To recap: It’s law and order — as long as it’s not for me and mine.
The oversight commission’s executive director, Tonya McClary, called the FOP’s initial proposals a “significant step back.”
“It’s a little alarming,” she said.
Oh, no, Tonya, it’s a lot alarming.
It’s almost unbelievable that George Floyd’s murder by a Minneapolis police officer was just in 2020. Remember the calls for reform?
But that was back when people in power were cosplaying at remorse and atonement — at least until everyone got back to justifying unjust systems, an act that’s only been made easier with Trump’s attack on diversity and inclusion.
Exhibit A: Ohio Sen. Bernie Moreno, who, like many Republicans, cheered the pardoning of American traitors. “Jan. 6 was a long time ago,” Moreno said, while having the audacity to add, “Nobody is a stronger supporter of law enforcement than President Trump, myself, or JD Vance.” Doesn’t that sound like the kind of unsolicited thing you say when you know it isn’t true? (In a too-little-too-late move, the national FOP — the very same union that endorsed Trump in 2016, 2020, and 2024 — recently denounced the president for pardoning the Jan. 6ers who assaulted police officers.)
Another favorite target of the law-and-order crowd, immigration, is also having its moment.
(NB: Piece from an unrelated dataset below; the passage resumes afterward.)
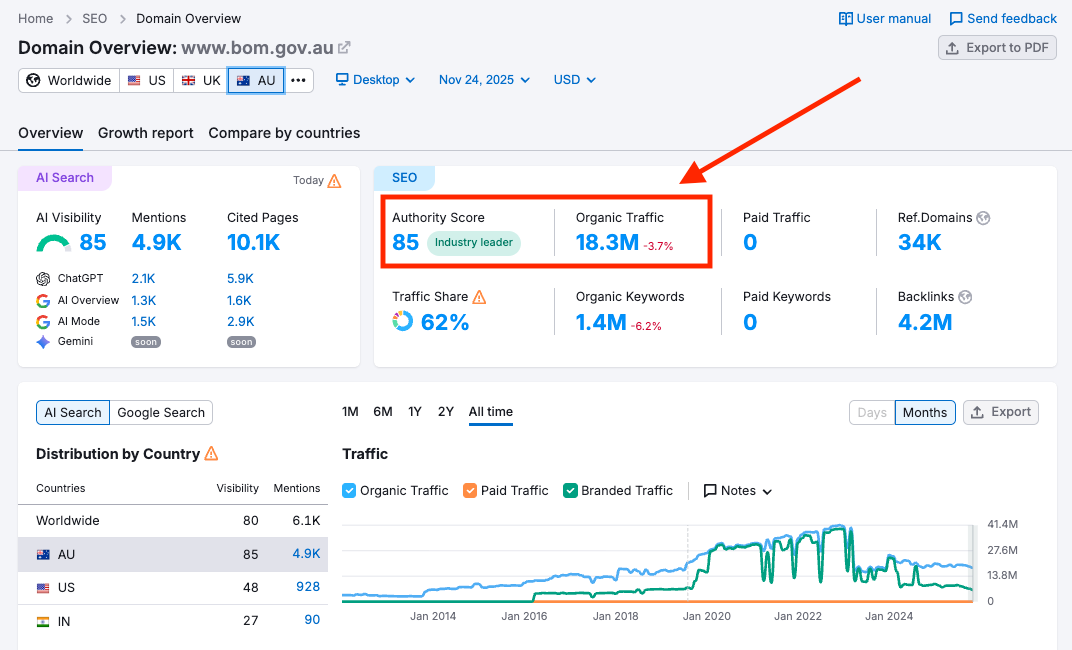
Task: Uncheck the Paid Traffic checkbox
Action: [x=470, y=490]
I mean, how dare these immigrants break the law by crossing the border without authorization to come here and help build our homes, raise our crops, and take care of our children and the elderly (among other despicable lawbreaking activities)?
Once upon a time in Philadelphia, the city literally named for the concept of tolerance and inclusion, former Mayor Jim Kenney’s support of immigrants was — despite some major missteps and flaws — clear and unequivocal.
Today, other than a tepid statement from Mayor Cherelle L. Parker’s administration that Philadelphia’s sanctuary city policy remains in effect, the usually vocal Parker — who campaigned on her own law-and-order message — has been noticeably quiet on how she’ll deal with Trump’s broad crackdown on immigrants, including a directive that now allows federal agents to enter churches, schools, and hospitals.
Mayor Parker, hardworking immigrant Philadelphians — our friends, our families, and our neighbors who call this city home, and who are responsible for much of its growth and vibrancy — are afraid. And rightly so.
The nation’s most powerful and privileged are uniting to unleash unspeakable harm on our most vulnerable, and submerging us in an unrelenting tide of daily injustices.
Right now, we need bold policies by brave leaders to replace the selective, and often deadly, nods to law and order.